Now, I mentioned the big caps before. Take a run through some of the big name technology shares, you can see the pop that they got today. Microsoft, up two bucks, Intel, Dell, Oracle, also nice gains. Networking stocks had a big day. We saw JDS Uniphase come out this morning and give really basically a stable outlook. We see the business is still poor, but it's getting better. We'll be kind of a better view of the future, and that gave a big pop to JDS U. That stock was up.

Cisco was up, Ciena was up. Juniper Networks, also with a nice gain. SO the networking stocks really on the heels of those positive comments out of JDS U. -- had a big pop today.

Overall again, Lou, the strength is really kind of broad-based, here. Again, biotech was the only kind of semi-weakling today.

DOBBS: Greg, thanks a lot. Greg Clarkin.

And as Rhonda Schaffler pointed out, Abby Joseph Cohen, one of the principle strategists on this market today, raising her stock allocation. She joins us now.

Abby, what is there here that made you decide that it was time to raise your allocation?

ABBY JOSEPH COHEN, GOLDMAN SACHS: There are several different factors, Lou. The first and most important is that we think the stock market is just too cheap. This is an economy which has short-term troubles, not long-term troubles. And we think the S&P 500 is dramatically undervalued. Add on to that a whole host of other factors. We thought it was time to step up and to buy some stocks.

DOBBS: And as you put it in your note this morning, "stand up." And obviously, some investors did that today. How much of this, in your judgment, today was margin-related short covering?

COHEN: I have no way to judge how important that was, but we know that important long-term investors were also in there buying. Many long-term investors, such as pension programs, endowments and good old-fashioned balance portfolio managers, closed last Friday recognizing their portfolios were just too low in stocks for the long- term, and they went in there buying.

In addition, we've had confidence boosting measures taken by the Federal Reserve, the federal government, state and local governments, indicating to us that whatever is going on in the economy, the duration and the depth of it will be mitigated by policy action. That was very good news, indeed.

DOBBS: And you're talking about here, federal spending stimulus?

COHEN: The Federal Reserve lowering interest rates, the Fed providing liquidity, the SEC allowing companies to repurchase shares more easily, and of course, the federal government putting together a package for the airlines for New York City, and perhaps a more generalized stimulus package.

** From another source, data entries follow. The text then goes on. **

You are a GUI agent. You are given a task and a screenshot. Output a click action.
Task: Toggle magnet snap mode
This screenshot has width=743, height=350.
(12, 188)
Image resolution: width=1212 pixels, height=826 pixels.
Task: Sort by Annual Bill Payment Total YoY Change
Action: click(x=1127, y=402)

DOBBS: How important -- you identified some $34 billion in announced stock buybacks, corporate buybacks, how important do you think they were to today's activity in the market and for the weeks ahead?

COHEN: The announcement by corporations that they might be repurchasing shares, I think is more of a confidence measure. However, companies do have the cash to do it if they want to. They also have the cash to acquire other companies. We think there will be a lot of business combinations, ongoing.

There's one other element that was very important here today as well. We're calling it the Elton John factor -- we're still standing. We here in lower Manhattan made it through an arduous week last week. We walked to work past smoldering ruins, past National Guardsmen, yet the banking system was uninterrupted. The financial markets re-opened, worked smoothly, handled record volumes. We rested up over the weekend, thought about things and concluded the stock market was too cheap.

DOBBS: OK. And you raised your allocation as a result. Abbey Joseph Cohen, always good to talk with you. Thanks for being here.

Well, that's a look at the markets for now. I'll be back with "MONEYLINE" at 6:00 Eastern.

CNN's coverage of America's new war continues.